Airlines are capital intensive businesses. They buy (or lease) very expensive planes. They purchase fuel, whose price has been volatile. On the whole in the U.S. they are heavily unionized.
At the same time, sales are volatile. Schedules, while adjustable, are published for most carriers about 11 months in advance but for the most part consumers don’t begin buying tickets until inside of 90 days from travel.
There’s a reason that Warren Buffet has famously quipped that the quickest way to become a millionaire quickly is to start with a billion dollars and invest in an airline, and also remarked “if a farsighted capitalist had been present at Kitty Hawk, he would have done his successors a huge favor by shooting Orville down.”
And yet we often think airlines are taking advantage of us, and cheer on government ‘going after’ airlines. Usually though we talk about government intervening to prevent or break up ‘monopoly’. Yet considering that airfares have been falling, it’s hard to argue that US airlines have meaningful pricing power.
In some hub cities customers will pay a (voluntary) premium for some non-stop trips, but in most markets consumers face several options. It’s strange that talk usually focuses on ‘3 legacy airlines’ (United/Delta/American) when Southwest is the largest domestic airline. What’s the theoretical basis for suggesting 4 large competitors (and other small competitors) are insufficient to yield competitive outcomes?
That said, there are limits on competition.
- Airlines are among the most heavily regulated sectors of the economy (“deregulation” really just meant that the federal government no longer dictates schedules and prices). Commercial airports in the US are owned by government (Branson, Missouri is private; the worldwide trend is private airports). Nearly all airport security is performed by the federal government (a few airports, like San Francisco, have government contractors). Flight routes are managed by government air traffic control. Pricing displays and consumer terms are dictated by the Department of Transportation. For better or worse, these are dimensions along which airlines really aren’t permitted to compete.

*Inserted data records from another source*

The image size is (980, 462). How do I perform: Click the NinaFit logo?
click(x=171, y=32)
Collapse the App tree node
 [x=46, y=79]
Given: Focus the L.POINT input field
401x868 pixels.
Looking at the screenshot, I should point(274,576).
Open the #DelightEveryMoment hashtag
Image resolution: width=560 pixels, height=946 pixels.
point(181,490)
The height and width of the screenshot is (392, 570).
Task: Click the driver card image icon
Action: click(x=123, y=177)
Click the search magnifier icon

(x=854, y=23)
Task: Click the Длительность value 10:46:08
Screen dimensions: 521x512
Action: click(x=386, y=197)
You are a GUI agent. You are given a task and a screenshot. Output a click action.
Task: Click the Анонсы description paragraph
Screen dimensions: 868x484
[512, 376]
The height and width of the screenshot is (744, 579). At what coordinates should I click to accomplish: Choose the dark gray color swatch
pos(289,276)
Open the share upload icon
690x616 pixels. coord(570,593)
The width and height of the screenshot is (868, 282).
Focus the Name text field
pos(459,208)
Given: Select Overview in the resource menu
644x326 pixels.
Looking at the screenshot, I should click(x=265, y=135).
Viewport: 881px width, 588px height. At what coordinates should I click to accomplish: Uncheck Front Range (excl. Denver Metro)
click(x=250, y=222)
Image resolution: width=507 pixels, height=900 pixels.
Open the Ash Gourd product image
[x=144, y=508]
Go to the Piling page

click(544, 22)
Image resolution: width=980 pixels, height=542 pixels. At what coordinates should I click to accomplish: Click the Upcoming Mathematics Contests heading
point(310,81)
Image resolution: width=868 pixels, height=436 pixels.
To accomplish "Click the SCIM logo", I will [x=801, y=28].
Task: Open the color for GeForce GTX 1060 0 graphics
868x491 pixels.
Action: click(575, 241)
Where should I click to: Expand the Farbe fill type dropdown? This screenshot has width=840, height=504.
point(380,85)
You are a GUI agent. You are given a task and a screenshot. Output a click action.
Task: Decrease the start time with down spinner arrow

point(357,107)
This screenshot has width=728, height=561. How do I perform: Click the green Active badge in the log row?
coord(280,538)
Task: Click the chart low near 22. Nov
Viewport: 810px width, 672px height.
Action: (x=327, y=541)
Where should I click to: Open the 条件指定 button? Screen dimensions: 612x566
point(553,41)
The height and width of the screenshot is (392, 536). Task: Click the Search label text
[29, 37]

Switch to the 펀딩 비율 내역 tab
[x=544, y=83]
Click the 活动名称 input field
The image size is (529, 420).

- Government limits access to key airports, for instance there’s fierce competition for access to gates at Dallas Love Field because federal law required the airport to eliminate a third of its gates [a complicated deal to more or less give Southwest Airlines a monopoly at the airport]. And government keeps out competition through limits on foreign ownership.
It seems funny to me that so much of the focus of aviation policy has been on anti-trust enforcement, when government itself limits competition. And now the acquisition of Virgin America by Alaska Airlines – which would make Alaska a viable competitor to the ‘big 4’ – is slowed down in negotiations with DOJ.
So while it should be obvious, a new paper (HT: Tyler Cowen) by the University of Chicago’s Dennis Carlton and several co-authors finds that the Delta-Northwest, United-Continental, and American-US Airways mergers haven’t been anti-competitive at all. In fact,
In our empirical analysis, we employ a difference-in-differences approach, which allows us to compare how the variables of interest changed between pre- and post-merger periods on routes where mergers were expected to have the strongest competitive effects (i.e., overlap routes) relative to other routes. This methodology has been used in previous legacy carrier merger investigations (see, e.g., Heyer, Shapiro and Wilder (2009)).
Our main conclusion is simple: The recent legacy carrier mergers have been associated with pro-competitive, not anti-competitive outcomes. In particular, we find that, on average across all three mergers combined, nonstop overlap routes (on which both merging parties were present pre-merger) experienced statistically significant output increases and statistically insignificant nominal fare decreases relative to non-overlap routes. This pattern also holds when we study each of the three mergers individually.
We find that nonstop overlap routes experienced statistically significant output and capacity increases following all three legacy airline mergers, with statistically significant nominal fare decreases following Delta/Northwest and American/US Airways mergers, and statistically insignificant nominal fare decreases following the United/Continental merger.
That I do not like these mergers doesn’t mean that they have been ‘bad’ in a traditional anti-trust sense.
Perhaps these mergers have made airlines strong enough to compete vigorously with each other, though in good times and with fewer desperate carriers they may not be competing as aggressively differentiating their frequent flyer programs.
Any criticisms of government anti-trust policy allowing airline mergers needs to, at least it seems, confront the data in this new paper. And if you want more competition in commercial aviation, you’re likely to find better levers removing legal barriers to it.